Alexej Gerassimez ist Preisträger wichtiger Wettbewerbe, darunter der zweite Preis des ARD-Musikwettbewerb im September 2014; der erste Preis beim Deutschen Musikrat-Wettbewerb als auch der erste Preis sowie Publikums-, Presse- und Sonderpreis bei der „TROMP Percussion Competition“ im Jahr 2010.

Sein Studium absolvierte Alexej Gerassimez bei Christian Roderburg und Stefan Hüge an der Hochschule für Musik in Köln, an der Hochschule für Musik Hanns Eisler und bei Peter Sadlo an der Hochschule für Musik und Theater München. Er selber ist inzwischen als Gastdozent am Mozarteum Salzburg und am Birmingham Conservatoire tätig.

Er ist Stipendiat der Studienstiftung des deutschen Volkes, der Deutschen Stiftung Musikleben und des PE-Förderkreises.
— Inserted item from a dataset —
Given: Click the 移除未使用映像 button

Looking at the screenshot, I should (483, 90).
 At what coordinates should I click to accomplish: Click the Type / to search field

Weitere Förderung erhielt er von der Degussa-Stiftung, der Jürgen Ponto Stiftung, der Jütting Stiftung, der GenRe Stiftung, der Orlandus Lassus Stiftung und der Dr. Carl Dörken Stiftung. Im September 2016 wurde ihm der Musikpreis des Verbands der Deutschen Konzertdirektionen verliehen.